* [RECORDS FOR THE EXERCISE]
::::::::

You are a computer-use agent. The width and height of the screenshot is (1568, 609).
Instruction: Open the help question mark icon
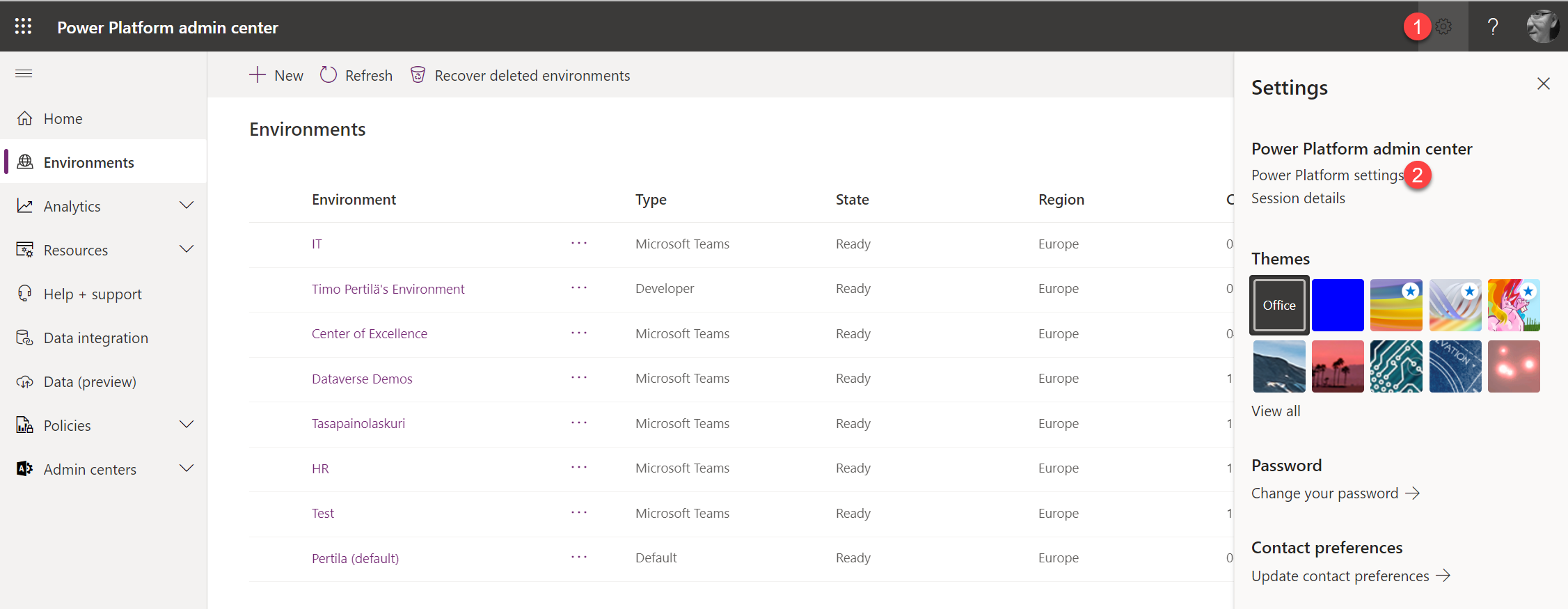coord(1493,26)
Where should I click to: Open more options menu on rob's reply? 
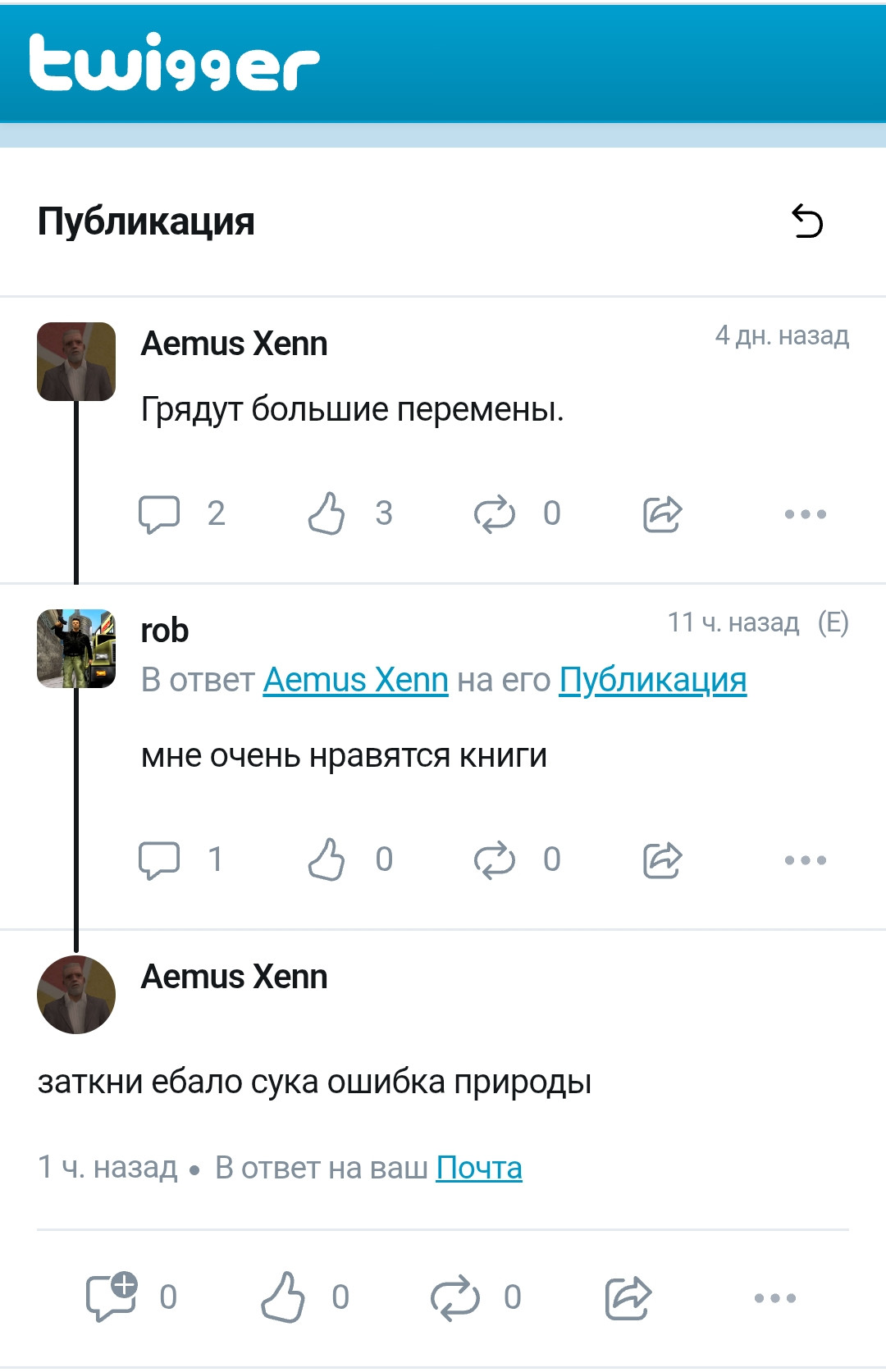[805, 860]
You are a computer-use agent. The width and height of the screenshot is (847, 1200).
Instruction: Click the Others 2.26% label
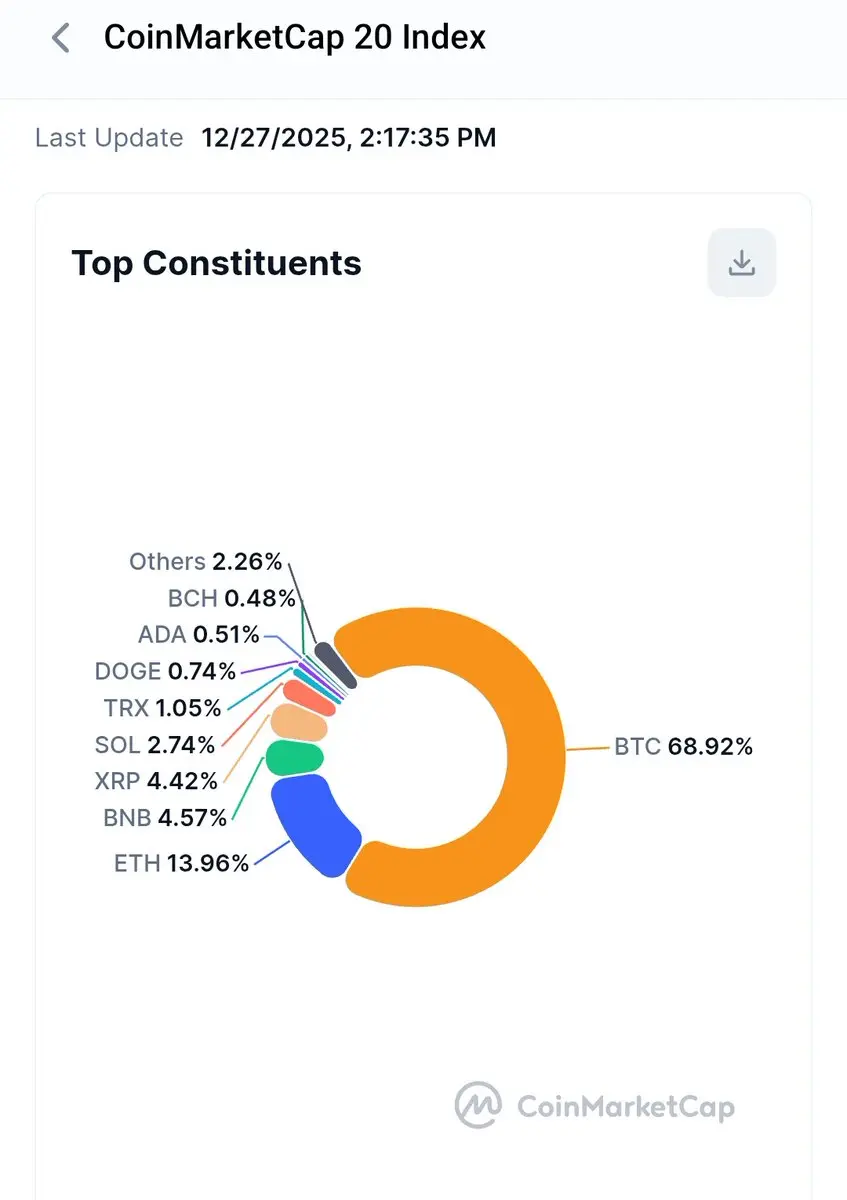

::::::::

* [WORK TASK] Leaving pictures aside, write out each record above exactly as given.

* [TASK RESPONSE]
You are a computer-use agent. The width and height of the screenshot is (1568, 609).
Instruction: Open the help question mark icon
coord(1493,26)
Where should I click to: Open more options menu on rob's reply? 
[805, 860]
You are a computer-use agent. The width and height of the screenshot is (847, 1200).
Instruction: Click the Others 2.26% label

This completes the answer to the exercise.